0
votes

I was looking at this question, in which we make a predicate in Prolog which finds a path between two nodes ("metro stations") in a directed graph. The original code suggested is the following

path(Start, Dest, [[Start,Dest]]) :- connected(Start, Dest).
path(Start, Dest, [[Start, Waypoint]|Path]) :- dif(Dest, Waypoint), 
    connected(Start, Waypoint), path(Waypoint, Dest, Path).

However, in order to deal with loops, and eliminate lists which contain them, I tried along the recursion store the stations in which I stopped already, and to check that I don't repeat any of them. This is the code I came up with (note that I don't make a list of lists, rather a list of the stations themselves)

alldifferent(_,[]).
alldifferent(X,[L|Ls]) :- dif(X,L), alldifferent(X,Ls).

pathaux(Start, Dest, [Start,Dest],Q) :- connected(Start, Dest), alldifferent(Start,Q).
pathaux(Start, Dest, [Start, Waypoint|Path],Q) :- dif(Dest, Waypoint),
    connected(Start, Waypoint), 
    pathaux(Waypoint, Dest, Path, [Start|Q]), alldifferent(Start,Q).

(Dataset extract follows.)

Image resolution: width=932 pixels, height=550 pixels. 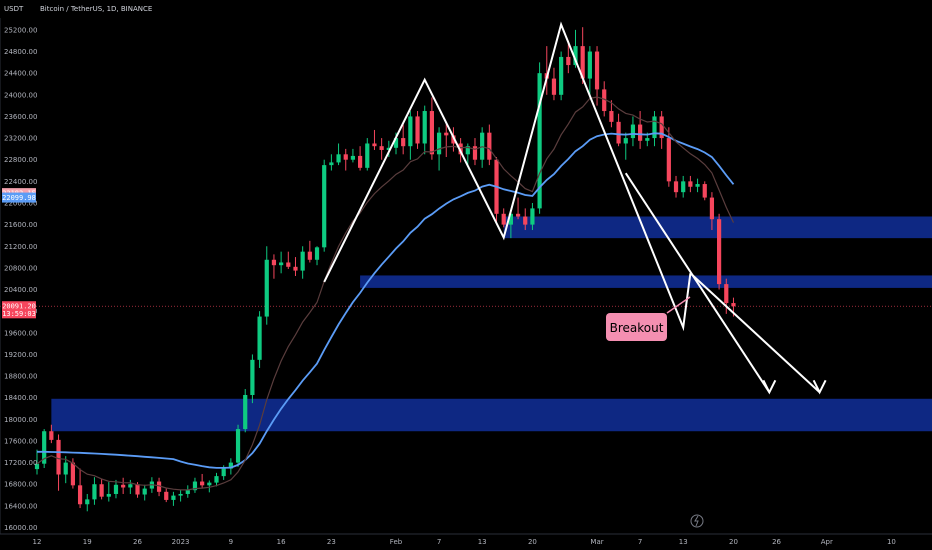 What do you see at coordinates (20, 117) in the screenshot?
I see `y-tick-label: 23600.00` at bounding box center [20, 117]. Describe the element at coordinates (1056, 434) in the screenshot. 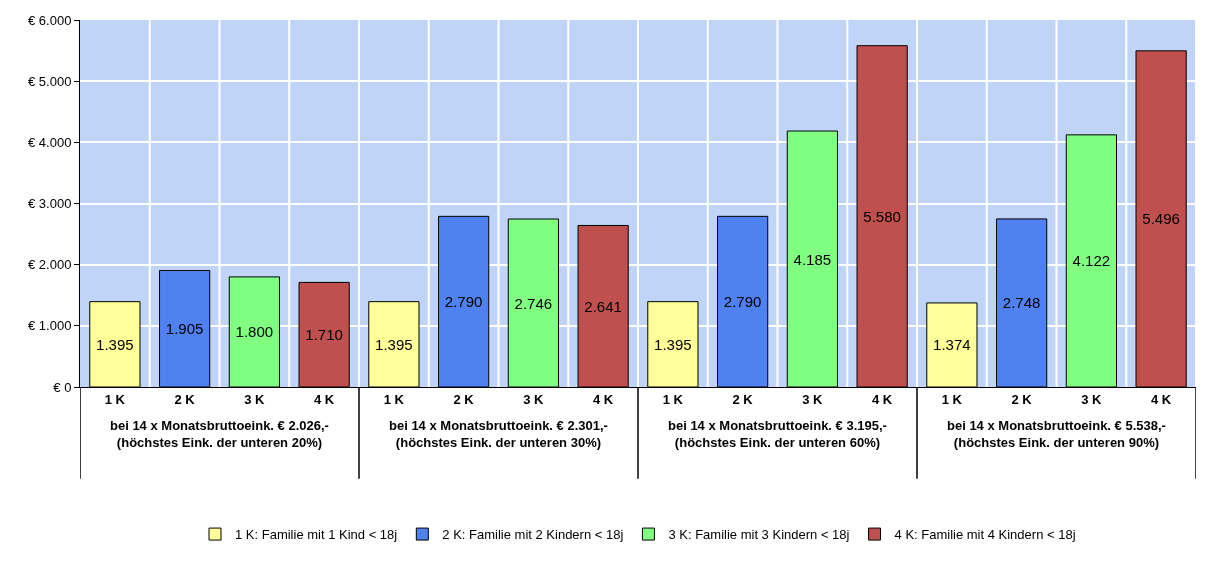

path(X,Y,Z) :- pathaux(X,Y,Z,[]).

However, when I add a rule which creates a loop

connected(ataba,naguib).
connected(naguib,sadat).
connected(sadat,opera).
connected(opera,dokki).
connected(opera,ataba). //Note this one

I get an infinite recursion! how come? and how can one fix this?

1
Here is the fix. - false
@false The solution given in there also does not terminate and recurses forever. - Theorem
How did you call it? - false
I'm very new to Prolog so I just used the one the OP (you) said path(n,Xs, a,X). - Theorem
You need to add your own relation. That is path(connected, Path, X0, X) which terminates that is it produces all possible paths and then terminates by failing - false

1 Answers

2
votes

how come?

First, consider the reason for non-termination of your original program:


path(Start, Dest, [[Start,Dest]]) :- false, connected(Start, Dest).
path(Start, Dest, [[Start, Waypoint]|Path]) :-
   dif(Dest, Waypoint), 
   connected(Start, Waypoint),
   path(Waypoint, Dest, Path), false.

This fragment alone is responsible for non-termination. And if this does not terminate, so does your original program.

Now, to your other program. BTW, your definition of alldifferent/2 is commonly written as maplist(dif(X), Xs).


pathaux(Start, Dest, [Start,Dest],Q) :- false, connected(Start, Dest), alldifferent(Start,Q).
pathaux(Start, Dest, [Start, Waypoint|Path],Q) :-
   dif(Dest, Waypoint),
   connected(Start, Waypoint), 
   pathaux(Waypoint, Dest, Path, [Start|Q]), false,
   alldifferent(Start,Q).

path(X,Y,Z) :- pathaux(X,Y,Z,[]).

Do you spot a difference? The list is a bit different, and there is an auxiliary argument, but within the fragment, nobody uses this argument. So it is roughly the same. Thus:

This new definition is just as bad (or worse) than your original program!

The most generic solution is here. See for more on this technique to localize the actual reason for non-termination.